Grażyna Szapołowska, 56-letnia aktorka, postanowiła podzielić się z Faktem tajemnicą swojego młodego wyglądu. Oczywiście mowy nie ma o żadnych inwazyjnych zabiegach kosmetycznych czy medycynie estetycznej. Szapołowska oczywiście zapewnia, że nigdy nie poddała się i nie podda operacji plastycznej. Wierzy jedynie w naturalne metody i twierdzi z przekonaniem: To wszystko higiena i dyscyplina.
Jak przystało na damę, Szapołowska nie zamierza wdawać się w szczegóły - dodaje tabloid. Jednak nietrudno zgadnąć, co ma na myśli. Co do higieny, sprawa jest prosta. Czy ktoś widział panią Grażynę na przykład z nieumytymi włosami? A dyscyplina… Cóż, spojrzenie na smukłą, od lat się nie zmieniającą sylwetkę aktorki daje do myślenia. Dla osoby trzymającej się dyscypliny nie istnieją wymówki typu: "jestem zbyt zmęczona, by ćwiczyć" albo: "dodatkowy kawałek tortu jeszcze nikomu nie zaszkodził".

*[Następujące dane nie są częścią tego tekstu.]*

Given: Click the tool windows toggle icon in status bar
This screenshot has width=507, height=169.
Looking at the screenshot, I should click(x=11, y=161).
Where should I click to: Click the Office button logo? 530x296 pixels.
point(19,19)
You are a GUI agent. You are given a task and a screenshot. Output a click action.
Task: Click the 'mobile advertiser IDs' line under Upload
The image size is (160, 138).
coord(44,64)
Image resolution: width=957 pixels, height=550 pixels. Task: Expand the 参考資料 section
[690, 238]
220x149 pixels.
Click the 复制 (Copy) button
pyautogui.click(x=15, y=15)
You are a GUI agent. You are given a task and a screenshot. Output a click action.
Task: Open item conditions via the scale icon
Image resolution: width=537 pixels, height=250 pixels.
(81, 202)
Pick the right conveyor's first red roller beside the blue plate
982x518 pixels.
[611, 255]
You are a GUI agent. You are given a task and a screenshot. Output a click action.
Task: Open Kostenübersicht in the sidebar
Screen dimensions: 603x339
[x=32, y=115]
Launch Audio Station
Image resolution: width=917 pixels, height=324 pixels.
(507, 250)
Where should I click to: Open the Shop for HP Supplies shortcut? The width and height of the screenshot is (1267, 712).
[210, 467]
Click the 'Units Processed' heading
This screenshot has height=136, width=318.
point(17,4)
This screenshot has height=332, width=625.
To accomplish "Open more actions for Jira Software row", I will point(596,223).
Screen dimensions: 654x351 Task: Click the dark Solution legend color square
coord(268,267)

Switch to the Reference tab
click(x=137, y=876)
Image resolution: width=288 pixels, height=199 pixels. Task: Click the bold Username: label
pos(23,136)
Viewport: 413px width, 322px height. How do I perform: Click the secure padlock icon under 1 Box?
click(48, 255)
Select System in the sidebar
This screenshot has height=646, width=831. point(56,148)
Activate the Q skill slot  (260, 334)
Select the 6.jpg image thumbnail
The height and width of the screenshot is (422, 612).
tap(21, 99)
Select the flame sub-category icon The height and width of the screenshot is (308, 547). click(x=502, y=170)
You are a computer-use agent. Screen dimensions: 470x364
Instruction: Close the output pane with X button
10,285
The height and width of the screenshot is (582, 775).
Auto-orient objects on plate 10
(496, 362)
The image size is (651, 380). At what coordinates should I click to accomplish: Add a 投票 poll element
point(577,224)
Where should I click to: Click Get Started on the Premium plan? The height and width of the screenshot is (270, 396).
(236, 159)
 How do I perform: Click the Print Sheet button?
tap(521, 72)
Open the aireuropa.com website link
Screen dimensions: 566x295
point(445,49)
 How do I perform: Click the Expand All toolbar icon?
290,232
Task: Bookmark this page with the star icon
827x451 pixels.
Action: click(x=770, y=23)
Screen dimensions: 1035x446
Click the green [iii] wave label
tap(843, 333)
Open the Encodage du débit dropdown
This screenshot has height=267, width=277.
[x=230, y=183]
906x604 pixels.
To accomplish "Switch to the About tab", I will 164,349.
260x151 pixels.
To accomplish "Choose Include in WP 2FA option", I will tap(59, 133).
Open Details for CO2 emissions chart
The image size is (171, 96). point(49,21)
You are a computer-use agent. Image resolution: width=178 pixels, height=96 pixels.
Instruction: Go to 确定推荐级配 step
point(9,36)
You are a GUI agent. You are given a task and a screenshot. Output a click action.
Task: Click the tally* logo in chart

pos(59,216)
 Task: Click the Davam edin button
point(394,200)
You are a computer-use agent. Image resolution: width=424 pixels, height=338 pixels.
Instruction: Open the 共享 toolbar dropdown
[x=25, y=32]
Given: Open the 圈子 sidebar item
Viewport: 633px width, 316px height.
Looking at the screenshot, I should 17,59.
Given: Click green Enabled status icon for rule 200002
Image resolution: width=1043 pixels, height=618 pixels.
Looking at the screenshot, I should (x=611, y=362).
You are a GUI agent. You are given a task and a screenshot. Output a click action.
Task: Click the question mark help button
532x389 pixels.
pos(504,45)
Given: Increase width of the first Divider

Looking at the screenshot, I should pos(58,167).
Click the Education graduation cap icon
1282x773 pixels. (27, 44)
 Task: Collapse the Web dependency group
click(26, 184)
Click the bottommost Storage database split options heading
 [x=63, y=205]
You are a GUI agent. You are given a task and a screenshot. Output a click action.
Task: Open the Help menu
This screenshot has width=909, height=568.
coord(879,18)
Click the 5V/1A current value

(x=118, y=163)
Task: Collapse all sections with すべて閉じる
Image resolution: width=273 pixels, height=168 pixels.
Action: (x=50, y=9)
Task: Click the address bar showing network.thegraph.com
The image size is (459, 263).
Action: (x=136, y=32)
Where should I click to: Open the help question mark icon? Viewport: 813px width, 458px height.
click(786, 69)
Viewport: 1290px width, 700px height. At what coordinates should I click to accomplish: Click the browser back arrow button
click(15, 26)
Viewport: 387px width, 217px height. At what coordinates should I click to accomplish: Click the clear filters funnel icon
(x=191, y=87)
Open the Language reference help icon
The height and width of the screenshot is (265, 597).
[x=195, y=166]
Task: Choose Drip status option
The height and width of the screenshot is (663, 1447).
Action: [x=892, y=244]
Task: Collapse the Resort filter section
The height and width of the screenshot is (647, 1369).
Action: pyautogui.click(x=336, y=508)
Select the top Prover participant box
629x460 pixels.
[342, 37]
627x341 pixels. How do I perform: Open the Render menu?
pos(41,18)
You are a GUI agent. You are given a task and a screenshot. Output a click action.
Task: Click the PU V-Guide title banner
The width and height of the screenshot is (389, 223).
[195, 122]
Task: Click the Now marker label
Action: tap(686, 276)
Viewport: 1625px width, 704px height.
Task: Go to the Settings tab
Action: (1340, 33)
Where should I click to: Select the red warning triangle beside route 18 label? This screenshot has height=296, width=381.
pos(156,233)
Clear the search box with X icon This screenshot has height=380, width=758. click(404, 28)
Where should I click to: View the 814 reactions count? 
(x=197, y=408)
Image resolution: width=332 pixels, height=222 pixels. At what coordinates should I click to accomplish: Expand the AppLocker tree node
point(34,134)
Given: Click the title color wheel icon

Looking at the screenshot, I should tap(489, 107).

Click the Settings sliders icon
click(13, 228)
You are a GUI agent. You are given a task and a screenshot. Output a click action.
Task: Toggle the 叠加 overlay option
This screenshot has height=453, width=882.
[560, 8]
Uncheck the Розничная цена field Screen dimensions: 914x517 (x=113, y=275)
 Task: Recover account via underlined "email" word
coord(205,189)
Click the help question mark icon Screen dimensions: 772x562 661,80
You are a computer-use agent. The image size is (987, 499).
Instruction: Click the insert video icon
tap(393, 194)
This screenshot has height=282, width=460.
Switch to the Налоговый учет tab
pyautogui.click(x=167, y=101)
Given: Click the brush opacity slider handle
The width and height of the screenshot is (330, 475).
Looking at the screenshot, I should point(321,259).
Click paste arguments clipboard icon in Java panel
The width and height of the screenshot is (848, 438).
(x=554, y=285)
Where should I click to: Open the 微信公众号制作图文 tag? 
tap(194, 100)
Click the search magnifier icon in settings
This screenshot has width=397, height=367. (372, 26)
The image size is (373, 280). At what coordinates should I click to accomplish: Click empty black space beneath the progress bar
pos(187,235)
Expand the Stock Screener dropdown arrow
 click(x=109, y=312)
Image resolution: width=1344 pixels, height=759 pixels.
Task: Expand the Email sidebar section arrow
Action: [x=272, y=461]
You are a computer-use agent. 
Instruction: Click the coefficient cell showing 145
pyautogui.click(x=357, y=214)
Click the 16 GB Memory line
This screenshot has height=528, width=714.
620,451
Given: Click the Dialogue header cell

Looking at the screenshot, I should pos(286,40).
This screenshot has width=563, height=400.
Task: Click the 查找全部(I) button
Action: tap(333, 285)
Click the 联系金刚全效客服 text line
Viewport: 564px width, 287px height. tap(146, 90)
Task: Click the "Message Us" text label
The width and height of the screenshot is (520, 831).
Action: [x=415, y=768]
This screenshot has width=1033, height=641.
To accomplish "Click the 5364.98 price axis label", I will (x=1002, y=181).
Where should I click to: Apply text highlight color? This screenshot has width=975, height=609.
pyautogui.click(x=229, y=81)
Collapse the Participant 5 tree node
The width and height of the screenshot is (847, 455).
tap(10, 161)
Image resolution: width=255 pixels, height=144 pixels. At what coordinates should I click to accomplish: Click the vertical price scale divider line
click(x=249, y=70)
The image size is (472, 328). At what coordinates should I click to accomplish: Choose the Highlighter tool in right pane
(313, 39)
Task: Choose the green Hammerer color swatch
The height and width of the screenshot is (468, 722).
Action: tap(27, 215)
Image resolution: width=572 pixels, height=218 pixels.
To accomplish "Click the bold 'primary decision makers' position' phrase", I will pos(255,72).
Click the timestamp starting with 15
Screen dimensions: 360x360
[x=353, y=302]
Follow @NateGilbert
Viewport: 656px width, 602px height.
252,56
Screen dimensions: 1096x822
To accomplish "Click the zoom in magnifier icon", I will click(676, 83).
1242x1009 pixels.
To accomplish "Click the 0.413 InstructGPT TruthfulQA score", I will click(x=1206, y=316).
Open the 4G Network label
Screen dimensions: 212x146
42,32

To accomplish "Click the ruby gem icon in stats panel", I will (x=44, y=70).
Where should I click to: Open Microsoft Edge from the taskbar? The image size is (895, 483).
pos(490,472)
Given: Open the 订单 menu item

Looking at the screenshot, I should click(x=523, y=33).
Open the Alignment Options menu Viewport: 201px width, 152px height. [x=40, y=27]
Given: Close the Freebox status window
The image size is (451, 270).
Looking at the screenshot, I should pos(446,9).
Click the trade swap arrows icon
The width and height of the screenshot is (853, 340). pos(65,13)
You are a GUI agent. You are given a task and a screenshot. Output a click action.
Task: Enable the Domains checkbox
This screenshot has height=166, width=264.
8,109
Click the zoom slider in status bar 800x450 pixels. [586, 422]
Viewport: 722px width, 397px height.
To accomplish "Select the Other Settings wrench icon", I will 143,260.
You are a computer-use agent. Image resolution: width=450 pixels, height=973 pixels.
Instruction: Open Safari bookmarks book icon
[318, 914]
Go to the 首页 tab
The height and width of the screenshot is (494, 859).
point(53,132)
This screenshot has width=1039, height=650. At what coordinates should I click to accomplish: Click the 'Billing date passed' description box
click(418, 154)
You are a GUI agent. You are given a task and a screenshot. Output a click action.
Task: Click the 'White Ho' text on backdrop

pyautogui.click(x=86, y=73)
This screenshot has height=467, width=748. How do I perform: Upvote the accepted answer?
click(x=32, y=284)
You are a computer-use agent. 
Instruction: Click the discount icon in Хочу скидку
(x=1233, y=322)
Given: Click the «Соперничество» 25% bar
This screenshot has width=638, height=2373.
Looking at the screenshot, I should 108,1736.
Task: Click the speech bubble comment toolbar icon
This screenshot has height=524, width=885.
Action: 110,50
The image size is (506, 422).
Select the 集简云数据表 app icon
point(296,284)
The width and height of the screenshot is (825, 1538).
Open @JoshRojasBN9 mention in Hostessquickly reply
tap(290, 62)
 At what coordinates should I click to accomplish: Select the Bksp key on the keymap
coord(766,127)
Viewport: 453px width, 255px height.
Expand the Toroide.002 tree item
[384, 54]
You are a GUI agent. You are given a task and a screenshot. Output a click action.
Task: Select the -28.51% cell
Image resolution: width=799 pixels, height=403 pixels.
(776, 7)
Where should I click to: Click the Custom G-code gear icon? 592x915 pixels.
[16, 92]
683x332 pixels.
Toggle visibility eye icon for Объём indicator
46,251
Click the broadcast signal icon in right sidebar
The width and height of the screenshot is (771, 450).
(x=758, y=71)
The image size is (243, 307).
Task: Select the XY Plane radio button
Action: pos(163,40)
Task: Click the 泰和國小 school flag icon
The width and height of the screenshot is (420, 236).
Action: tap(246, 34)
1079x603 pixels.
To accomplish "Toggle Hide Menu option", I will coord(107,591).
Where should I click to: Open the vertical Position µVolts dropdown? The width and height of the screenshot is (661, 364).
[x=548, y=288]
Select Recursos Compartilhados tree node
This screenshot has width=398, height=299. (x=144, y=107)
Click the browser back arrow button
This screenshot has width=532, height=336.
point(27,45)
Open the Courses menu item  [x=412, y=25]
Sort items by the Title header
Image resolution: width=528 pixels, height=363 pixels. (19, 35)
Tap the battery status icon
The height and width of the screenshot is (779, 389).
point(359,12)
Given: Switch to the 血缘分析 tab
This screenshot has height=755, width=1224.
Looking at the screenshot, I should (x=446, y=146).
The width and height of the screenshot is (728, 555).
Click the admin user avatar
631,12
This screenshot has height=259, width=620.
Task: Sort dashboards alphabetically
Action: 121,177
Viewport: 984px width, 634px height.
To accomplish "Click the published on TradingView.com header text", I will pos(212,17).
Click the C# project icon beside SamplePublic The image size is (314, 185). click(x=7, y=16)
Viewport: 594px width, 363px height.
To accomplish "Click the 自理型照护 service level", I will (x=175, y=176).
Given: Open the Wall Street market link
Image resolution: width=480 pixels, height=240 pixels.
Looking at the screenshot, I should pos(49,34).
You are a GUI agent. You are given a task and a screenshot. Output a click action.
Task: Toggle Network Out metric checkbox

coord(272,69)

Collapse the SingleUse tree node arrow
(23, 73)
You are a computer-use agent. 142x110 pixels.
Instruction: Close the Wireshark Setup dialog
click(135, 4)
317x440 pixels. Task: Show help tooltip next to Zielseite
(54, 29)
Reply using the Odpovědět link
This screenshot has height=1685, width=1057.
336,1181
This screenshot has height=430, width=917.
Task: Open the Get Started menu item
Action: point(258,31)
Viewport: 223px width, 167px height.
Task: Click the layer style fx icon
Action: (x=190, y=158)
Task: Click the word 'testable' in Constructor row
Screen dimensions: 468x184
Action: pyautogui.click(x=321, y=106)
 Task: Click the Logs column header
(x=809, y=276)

Wierzycie, że Szapołowska zachowała taki wygląd tylko dzięki genom i "dyscyplinie"? Trudno uwierzyć, że nie skorzystała z żadnych dobrodziejstw medycyny estetycznej, skoro wiele z nich jest już normalnie dostępne zwykłym kobietom. Z drugiej strony czy ona faktycznie wygląda tak młodo i świeżo?